3rd June 2014
With the World Cup about to kick-off it is worth remembering that it is not all about football as a plethora of big businesses are hoping the tournament will provide them with a significant sales boost.
With the event set to attract on average some 3.6 billion viewers from beginning to end, Trevor Green, manager of the Aviva Investors UK Opportunities fund looks at the stocks which could be big winners…
As brewing giant AB InBev – owner of Budweiser and Becks – recently commented: “This event provides an exciting opportunity to build brand equity and drive volume and revenue, not just in Brazil, but in many of our markets around the world.”
Media giant ITV has the rights to cover the tournament. These rights could prove more valuable than in previous years partly because this will be the first World Cup at which betting companies will offer an “in-play” service. In-play betting takes place after a match has started and continues until its conclusion. Several major betting companies have already increased advertising on ITV in the run-up to the tournament. We expect these companies to ratchet up advertising once the World Cup gets underway which bodes well for advertising revenues.

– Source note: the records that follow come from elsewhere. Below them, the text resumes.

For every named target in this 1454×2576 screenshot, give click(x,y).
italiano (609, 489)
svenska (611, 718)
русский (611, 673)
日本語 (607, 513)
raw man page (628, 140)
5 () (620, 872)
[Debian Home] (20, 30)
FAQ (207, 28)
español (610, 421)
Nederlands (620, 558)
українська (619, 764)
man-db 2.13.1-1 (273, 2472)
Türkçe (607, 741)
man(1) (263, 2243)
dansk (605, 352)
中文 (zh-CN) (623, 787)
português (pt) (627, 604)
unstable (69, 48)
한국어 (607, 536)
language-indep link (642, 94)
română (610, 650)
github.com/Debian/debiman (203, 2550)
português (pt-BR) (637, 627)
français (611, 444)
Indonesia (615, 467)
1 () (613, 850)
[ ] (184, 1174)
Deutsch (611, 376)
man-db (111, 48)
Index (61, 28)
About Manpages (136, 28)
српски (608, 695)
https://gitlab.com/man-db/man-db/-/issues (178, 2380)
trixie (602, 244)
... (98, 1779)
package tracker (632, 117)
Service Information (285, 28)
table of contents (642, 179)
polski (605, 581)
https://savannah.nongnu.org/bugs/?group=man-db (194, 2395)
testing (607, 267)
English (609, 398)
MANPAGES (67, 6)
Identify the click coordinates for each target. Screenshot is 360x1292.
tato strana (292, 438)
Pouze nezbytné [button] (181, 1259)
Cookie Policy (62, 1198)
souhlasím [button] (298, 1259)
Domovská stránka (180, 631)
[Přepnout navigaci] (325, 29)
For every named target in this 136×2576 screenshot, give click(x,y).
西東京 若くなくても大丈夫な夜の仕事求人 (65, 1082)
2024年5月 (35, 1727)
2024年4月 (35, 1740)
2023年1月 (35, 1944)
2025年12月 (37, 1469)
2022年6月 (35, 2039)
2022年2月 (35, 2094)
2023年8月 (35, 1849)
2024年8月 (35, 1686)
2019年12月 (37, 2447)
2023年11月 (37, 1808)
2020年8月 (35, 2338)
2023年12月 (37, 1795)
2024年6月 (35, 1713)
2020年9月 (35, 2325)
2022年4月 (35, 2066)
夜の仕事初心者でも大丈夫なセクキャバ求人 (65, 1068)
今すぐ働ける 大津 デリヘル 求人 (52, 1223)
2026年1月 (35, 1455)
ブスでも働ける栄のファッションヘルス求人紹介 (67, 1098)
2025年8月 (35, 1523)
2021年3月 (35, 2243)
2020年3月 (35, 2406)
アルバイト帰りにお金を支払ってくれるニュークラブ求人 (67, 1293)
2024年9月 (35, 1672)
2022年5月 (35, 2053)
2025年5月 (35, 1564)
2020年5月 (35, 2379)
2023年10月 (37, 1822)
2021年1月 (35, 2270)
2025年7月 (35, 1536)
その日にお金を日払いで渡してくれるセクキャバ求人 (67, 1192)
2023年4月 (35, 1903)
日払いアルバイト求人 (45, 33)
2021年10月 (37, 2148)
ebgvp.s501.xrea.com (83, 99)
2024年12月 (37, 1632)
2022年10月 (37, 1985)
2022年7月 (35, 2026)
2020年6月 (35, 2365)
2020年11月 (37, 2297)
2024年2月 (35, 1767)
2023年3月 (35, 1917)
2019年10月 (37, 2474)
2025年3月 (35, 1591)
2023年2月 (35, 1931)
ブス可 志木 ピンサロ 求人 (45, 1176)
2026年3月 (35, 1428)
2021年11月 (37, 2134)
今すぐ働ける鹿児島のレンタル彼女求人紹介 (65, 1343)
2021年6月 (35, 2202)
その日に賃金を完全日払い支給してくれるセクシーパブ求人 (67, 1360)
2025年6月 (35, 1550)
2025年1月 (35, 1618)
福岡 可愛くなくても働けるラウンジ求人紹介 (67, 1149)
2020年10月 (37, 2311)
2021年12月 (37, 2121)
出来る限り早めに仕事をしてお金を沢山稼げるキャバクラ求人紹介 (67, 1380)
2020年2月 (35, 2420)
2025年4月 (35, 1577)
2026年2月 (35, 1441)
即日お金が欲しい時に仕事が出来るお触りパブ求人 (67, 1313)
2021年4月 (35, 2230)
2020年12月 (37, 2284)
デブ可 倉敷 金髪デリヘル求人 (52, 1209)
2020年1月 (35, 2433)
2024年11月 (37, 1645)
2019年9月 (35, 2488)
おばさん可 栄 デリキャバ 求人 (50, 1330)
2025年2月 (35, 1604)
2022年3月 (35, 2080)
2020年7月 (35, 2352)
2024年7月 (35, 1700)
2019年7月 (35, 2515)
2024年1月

Betting companies Ladbrokes and William Hill are other possible potential beneficiaries. They view the World Cup as a perfect opportunity to attract new clients and retain them as long-term customers. And with the explosive growth in mobile betting apps, it’s never been easier for punters to bet from the living room sofa, work, or the pub.
Two types of pubs will benefit from the World Cup. Some will want to attract crowds of football supporters, while others will benefit by offering the relative tranquility of a football-free zone. The longer England stays in the competition, the greater the positive effect on both camps. The government has relaxed licensing laws on nights England is playing. Greene King which has invested in outdoor television screens and JD Wetherspoon could both benefit.
Interestingly, there is a close correlation between high-profile televised football matches and pizza sales. I see no reason why this World Cup will be different and Domino’s Pizza is well placed to cash in. Domino’s expects to sell approximately 6 million pizzas in June and July and requires 1,300 extra staff to meet demand. Further increasing Domino’s allure, if Germany stays in the tournament for some time – as they tend to do – this could give Domino’s German operations a big boost. We expect Just Eat, the newly floated online takeaway ordering service, to enjoy a big pick-up in business.
Retailers such as Sports Direct International, the UK’s number one sports retailer which also has a European arm, and recently-floated online electrical retailer AO.com could both benefit. AO.com has recently launched an advertising campaign specifically designed to encourage football fans to eschew the High Street and buy one of its televisions online. If the 2012 Olympics are any guide, the debate about the legacy of the 2014 World Cup could continue for years. But it won’t take long for the real winners and losers to emerge.